There were those among the Conference leadership, however, who viewed these steps as merely the prelude to a far more ambitious and comprehensive program of denominational organization and moral and social reform.35 The man who emerged as the undisputed leader of this reform faction within the Conference was Elder Ezekiel McLeod, a shopkeeper who had been ordained in 1848 after several years of holding religious meetings in Saint John. As the son of the widow of itinerant Allinite preacher Henry Weyman, his New Light lineage was impeccable. Even prior to his ordination McLeod had been in a position to influence several of the Conference’s important Elders, including his brother-in-law Edward Weyman, Weyman’s father-in-law Robert Colpitts, and Hartt, who had converted McLeod in 1842. It is quite probable, for example, that McLeod was one of the key forces behind the adoption of the 1848 Treatise of Faith, even though he had not yet been ordained.36

In 1850, after two years of itinerating throughout Westmoreland County, McLeod entered into a regular pastoral relationship with the Waterloo Street Free Christian Baptist church in Saint John.37 This decision represented McLeod’s first major, overt departure from the traditional beliefs and methods of the Free Christian Baptists.

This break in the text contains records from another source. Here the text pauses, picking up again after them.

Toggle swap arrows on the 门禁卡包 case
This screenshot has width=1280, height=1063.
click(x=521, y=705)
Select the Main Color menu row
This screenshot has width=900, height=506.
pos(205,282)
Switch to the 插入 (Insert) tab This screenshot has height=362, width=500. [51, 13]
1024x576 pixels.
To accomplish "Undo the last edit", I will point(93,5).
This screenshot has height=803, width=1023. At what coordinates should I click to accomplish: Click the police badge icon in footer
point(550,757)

He had come to believe that the New Light emphasis on the sudden revival and the itinerant evangelist was losing its relevancy in a rapidly changing society marked by the increasing urbanization and industrialization that he saw his congregation confronting in Saint John. Furthermore, he had become convinced that simply seeking to convert individuals, while still the central focus of the Church’s mission, was no longer sufficient to provide it with a moral or practical base upon which it could continue to expand. He believed that it was becoming more and more difficult to attract converts by exhorting them to separate themselves from the world around them, and even harder, once they had the convert, to keep him or her without the regular pastoral oversight that the evangelist, by his very nature, could not provide. “Much evil,” he wrote, “results from the disorderly manner in which ministerial labour is expended in churches and neighbourhoods; it not only prevents the regular ministrations of God’s word... but it gives the people irregular habits, which are often very hard for them to abandon afterwards.”38

535. Minutes (1856), 5.

636. McLeod, ibid., 420.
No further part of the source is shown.